WHAT YOU WILL DO:
Which lines of the entries below run from the one holding "July (967, 1534)" to the one holding "misdiagnosis (962, 1032)", inclusive? Set down exactly those lines and no others.

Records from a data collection
┌──

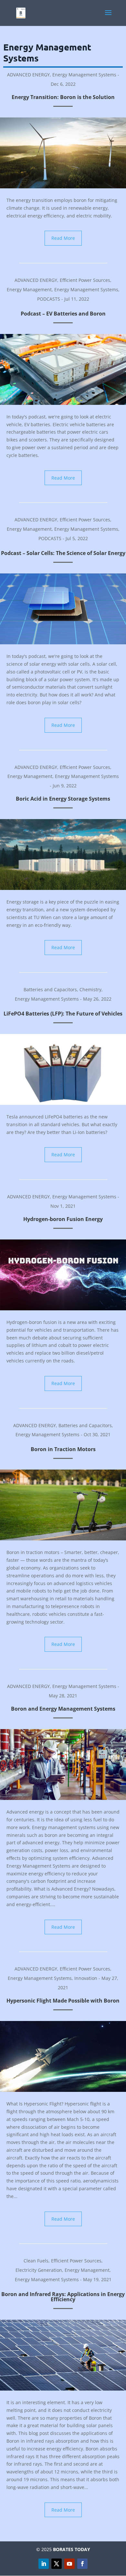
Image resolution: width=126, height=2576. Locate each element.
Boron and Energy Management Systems (63, 1708)
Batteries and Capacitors (50, 989)
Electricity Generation (39, 2270)
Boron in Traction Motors (63, 1449)
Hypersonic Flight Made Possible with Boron (63, 2000)
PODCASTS (48, 299)
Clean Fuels (36, 2261)
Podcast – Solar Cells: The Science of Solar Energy (63, 553)
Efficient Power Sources (85, 280)
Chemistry (90, 989)
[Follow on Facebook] (82, 2564)
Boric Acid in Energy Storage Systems (63, 798)
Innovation (85, 1978)
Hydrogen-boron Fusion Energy (63, 1219)
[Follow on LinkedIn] (43, 2564)
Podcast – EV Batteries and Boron (63, 313)
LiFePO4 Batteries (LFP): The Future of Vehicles (63, 1013)
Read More (63, 238)
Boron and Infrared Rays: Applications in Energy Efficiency (63, 2297)
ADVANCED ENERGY (28, 75)
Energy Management (29, 289)
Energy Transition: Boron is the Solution (63, 97)
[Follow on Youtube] (69, 2564)
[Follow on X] (56, 2564)
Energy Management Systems (84, 75)
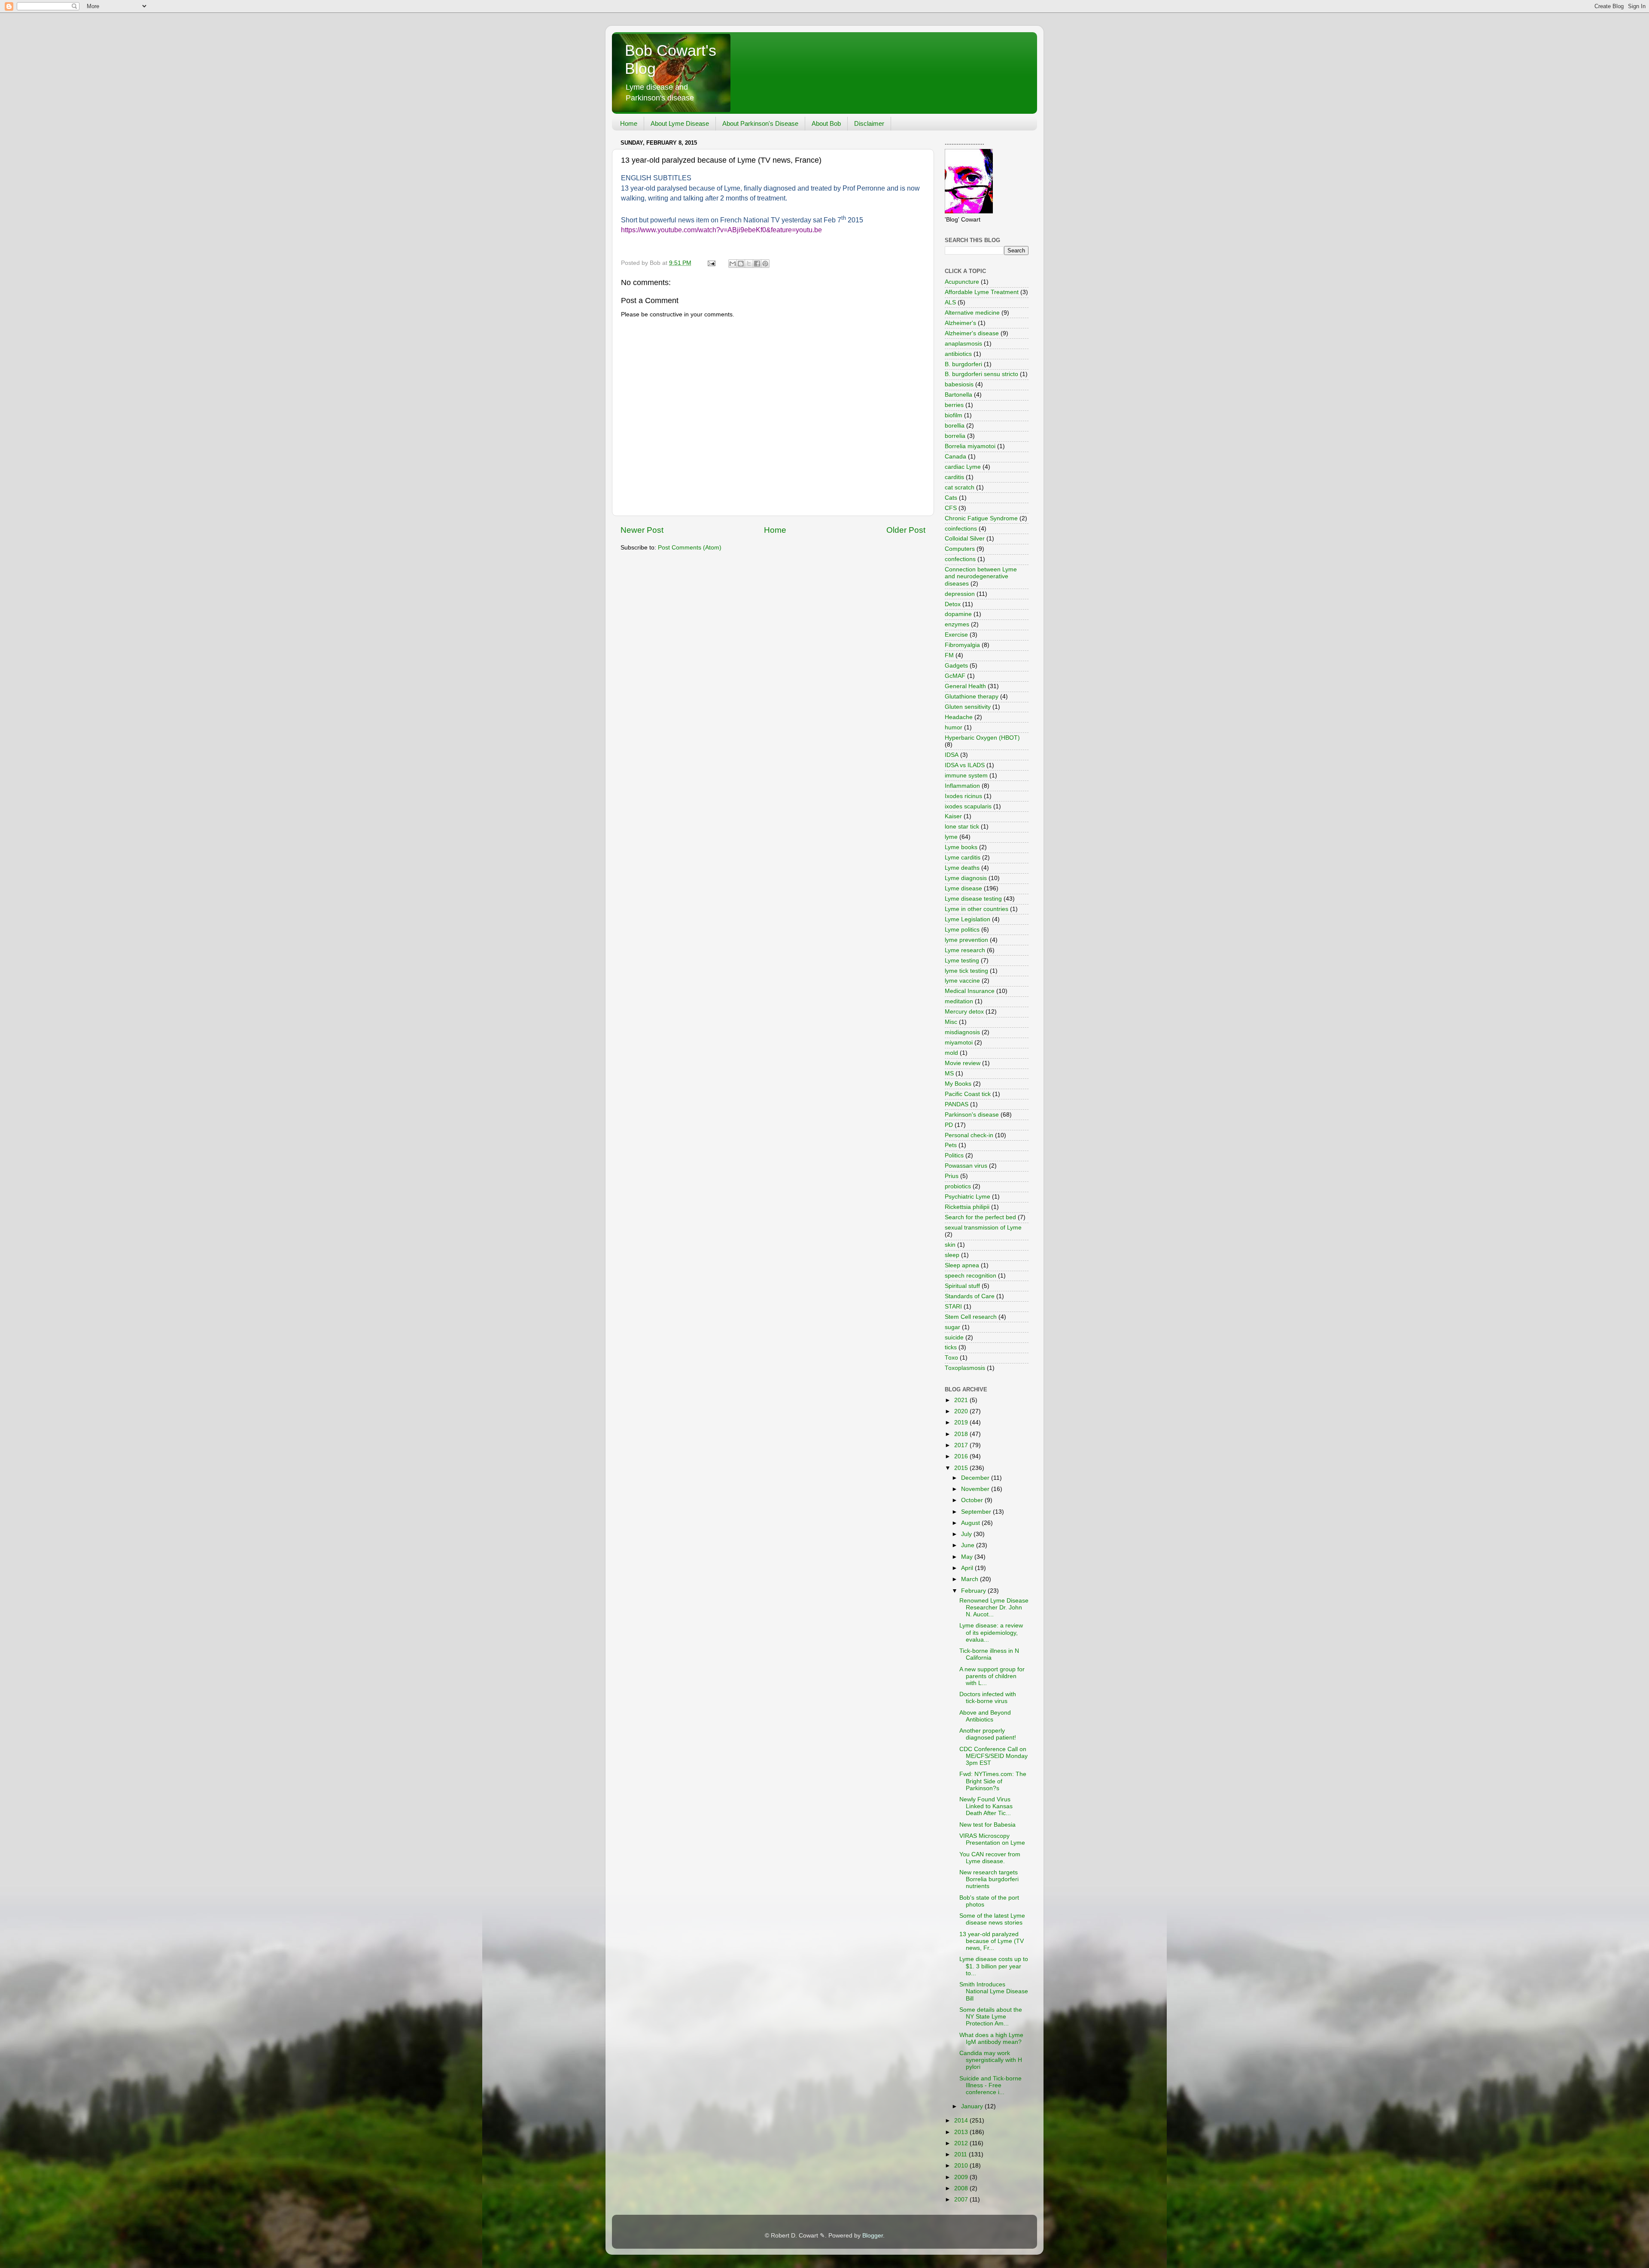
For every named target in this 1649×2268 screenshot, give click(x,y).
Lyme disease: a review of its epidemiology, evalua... (991, 1632)
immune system (966, 775)
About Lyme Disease (680, 123)
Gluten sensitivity (968, 707)
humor (953, 727)
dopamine (958, 614)
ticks (951, 1347)
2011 (961, 2154)
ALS (950, 302)
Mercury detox (964, 1011)
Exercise (956, 635)
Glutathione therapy (971, 696)
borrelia (955, 436)
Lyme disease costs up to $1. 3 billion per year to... (993, 1966)
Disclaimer (869, 123)
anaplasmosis (963, 343)
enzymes (957, 624)
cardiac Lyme (963, 467)
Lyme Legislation (967, 919)
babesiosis (959, 384)
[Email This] (732, 263)
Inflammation (962, 786)
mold (951, 1053)
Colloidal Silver (965, 538)
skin (950, 1245)
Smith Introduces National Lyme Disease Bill (993, 1991)
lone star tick (962, 826)
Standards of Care (970, 1296)
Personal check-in (969, 1135)
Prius (951, 1176)
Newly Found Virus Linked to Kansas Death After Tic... (986, 1806)
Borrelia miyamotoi (970, 446)
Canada (955, 456)
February (974, 1591)
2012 (962, 2143)
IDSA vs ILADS (965, 765)
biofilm (953, 415)
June (968, 1545)
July (967, 1534)
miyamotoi (959, 1042)
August (971, 1523)
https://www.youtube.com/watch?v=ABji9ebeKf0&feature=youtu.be (721, 230)
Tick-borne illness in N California (989, 1654)
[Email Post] (711, 263)
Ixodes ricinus (963, 796)
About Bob (826, 123)
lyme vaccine (962, 981)
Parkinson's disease (972, 1114)
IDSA (951, 755)
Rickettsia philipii (967, 1207)
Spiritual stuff (962, 1286)
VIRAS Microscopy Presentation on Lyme (992, 1839)
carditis (954, 477)
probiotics (958, 1186)
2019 (962, 1422)
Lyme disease (963, 888)
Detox (953, 604)
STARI (953, 1306)
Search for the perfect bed (980, 1217)
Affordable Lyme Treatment (982, 292)
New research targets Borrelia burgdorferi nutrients (989, 1879)
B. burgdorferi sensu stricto (981, 374)
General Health (965, 686)
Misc (951, 1022)
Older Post (905, 529)
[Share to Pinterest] (765, 263)
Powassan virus (966, 1166)
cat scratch (959, 487)
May (967, 1557)
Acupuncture (962, 282)
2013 (962, 2132)
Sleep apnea (962, 1265)
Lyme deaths (962, 868)
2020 (962, 1411)
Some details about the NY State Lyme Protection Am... (990, 2017)
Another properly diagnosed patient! (987, 1734)
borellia (954, 425)
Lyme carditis (962, 857)
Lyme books (961, 847)
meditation (959, 1001)
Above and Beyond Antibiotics (985, 1716)
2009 (962, 2177)
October (973, 1500)
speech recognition (970, 1275)
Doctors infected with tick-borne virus (987, 1697)
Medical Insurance (970, 991)
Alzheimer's (960, 323)
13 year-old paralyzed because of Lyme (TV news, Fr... (991, 1941)
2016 (962, 1456)
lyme (951, 837)
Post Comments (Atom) (689, 547)
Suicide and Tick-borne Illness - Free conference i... (990, 2085)
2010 (962, 2165)
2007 (962, 2199)
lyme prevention (966, 940)
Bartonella (958, 395)
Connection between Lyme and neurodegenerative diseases (981, 576)
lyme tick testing (966, 971)
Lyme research (965, 950)
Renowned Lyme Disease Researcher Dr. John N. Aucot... (993, 1607)
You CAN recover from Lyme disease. (989, 1857)
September (977, 1512)
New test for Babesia (987, 1825)
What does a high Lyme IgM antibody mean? (991, 2038)
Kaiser (953, 816)
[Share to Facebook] (757, 263)
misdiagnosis (962, 1032)
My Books (958, 1084)
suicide (954, 1337)
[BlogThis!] (740, 263)
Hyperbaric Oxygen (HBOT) (982, 738)
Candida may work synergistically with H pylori (990, 2060)
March (970, 1579)
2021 (962, 1400)
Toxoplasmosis (965, 1368)
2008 (962, 2188)
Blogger (872, 2235)
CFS (951, 508)
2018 (962, 1434)
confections (960, 559)
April (968, 1568)
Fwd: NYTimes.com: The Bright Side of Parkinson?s (992, 1781)
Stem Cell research (971, 1317)
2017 (962, 1445)
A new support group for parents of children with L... (992, 1676)
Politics (954, 1155)
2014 (962, 2120)
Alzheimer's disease (972, 333)
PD (949, 1125)
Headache (959, 717)
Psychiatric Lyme (967, 1196)
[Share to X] (749, 263)
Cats (951, 498)
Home (628, 123)
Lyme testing (962, 960)
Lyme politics (962, 929)
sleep (952, 1255)
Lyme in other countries (976, 909)
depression (960, 594)
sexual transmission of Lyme (983, 1227)
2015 (962, 1468)
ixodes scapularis (968, 806)
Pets (951, 1145)
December (976, 1478)
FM (949, 655)
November (976, 1489)
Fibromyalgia (962, 645)
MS (949, 1073)
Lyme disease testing (973, 899)
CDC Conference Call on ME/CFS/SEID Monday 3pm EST (993, 1756)
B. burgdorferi (963, 364)
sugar (952, 1327)
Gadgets (956, 665)
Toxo (951, 1357)
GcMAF (955, 676)
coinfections (961, 528)
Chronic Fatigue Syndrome (981, 518)
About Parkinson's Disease (760, 123)
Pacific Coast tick (968, 1094)
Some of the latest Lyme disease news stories (992, 1919)
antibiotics (958, 354)
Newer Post (642, 529)
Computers (960, 549)
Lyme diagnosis (966, 878)
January (973, 2106)
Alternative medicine (972, 313)
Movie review (962, 1063)
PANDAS (956, 1104)
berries (954, 405)
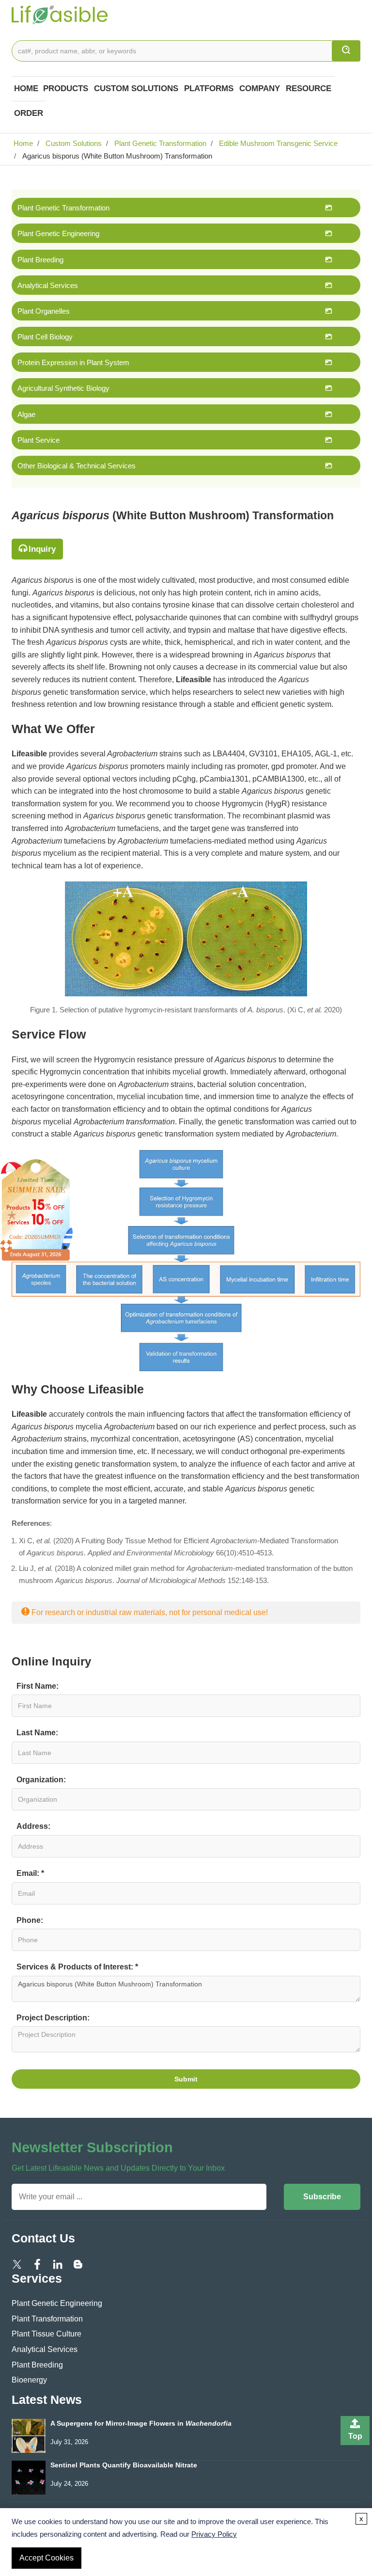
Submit (186, 2079)
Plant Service (38, 440)
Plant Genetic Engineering (58, 233)
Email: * (30, 1873)
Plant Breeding (40, 260)
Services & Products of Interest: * (77, 1967)
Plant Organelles (43, 311)
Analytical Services (47, 285)
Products (65, 88)
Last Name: (37, 1732)
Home (26, 88)
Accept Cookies (46, 2558)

└──

OUTPUT BELOW:
July (967, 1534)
miyamotoi (959, 1042)
August (971, 1523)
https://www.youtube.com/watch?v=ABji9ebeKf0&feature=youtu.be (721, 230)
Tick-borne illness in N California (989, 1654)
[Email Post] (711, 263)
Ixodes ricinus (963, 796)
About Bob (826, 123)
lyme vaccine (962, 981)
Parkinson's disease (972, 1114)
IDSA (951, 755)
Rickettsia philipii (967, 1207)
Spiritual stuff (962, 1286)
VIRAS Microscopy Presentation on Lyme (992, 1839)
carditis (954, 477)
probiotics (958, 1186)
2019 (962, 1422)
Lyme disease (963, 888)
Detox (953, 604)
STARI (953, 1306)
Search for the perfect bed (980, 1217)
Affordable Lyme Treatment (982, 292)
New research targets Borrelia burgdorferi nutrients (989, 1879)
B. burgdorferi sensu stricto (981, 374)
General Health (965, 686)
Misc (951, 1022)
Older Post (905, 529)
[Share to Pinterest] (765, 263)
Powassan virus (966, 1166)
cat scratch (959, 487)
May (967, 1557)
Acupuncture (962, 282)
2013 (962, 2132)
Sleep apnea (962, 1265)
Lyme deaths (962, 868)
2020 (962, 1411)
Some details about the NY State Lyme Protection Am... (990, 2017)
Another properly diagnosed patient! (987, 1734)
borellia (954, 425)
Lyme carditis (962, 857)
Lyme books (961, 847)
meditation (959, 1001)
Above and Beyond Antibiotics (985, 1716)
2009 (962, 2177)
October (973, 1500)
speech recognition (970, 1275)
Doctors infected with tick-borne virus (987, 1697)
Medical Insurance (970, 991)
Alzheimer's (960, 323)
13 year-old paralyzed because of Lyme (TV news, Fr... (991, 1941)
2016 (962, 1456)
lyme (951, 837)
Post Comments (Atom) (689, 547)
Suicide and Tick-borne Illness - Free conference i... (990, 2085)
2010 (962, 2165)
2007 (962, 2199)
lyme prevention (966, 940)
Bartonella (958, 395)
Connection between Lyme and neurodegenerative diseases (981, 576)
lyme tick testing (966, 971)
Lyme research (965, 950)
Renowned Lyme Disease Researcher Dr. John N. Aucot... (993, 1607)
You CAN recover from Lyme disease. (989, 1857)
September (977, 1512)
New test for Babesia (987, 1825)
What does a high Lyme IgM antibody mean? (991, 2038)
Kaiser (953, 816)
[Share to Facebook] (757, 263)
misdiagnosis (962, 1032)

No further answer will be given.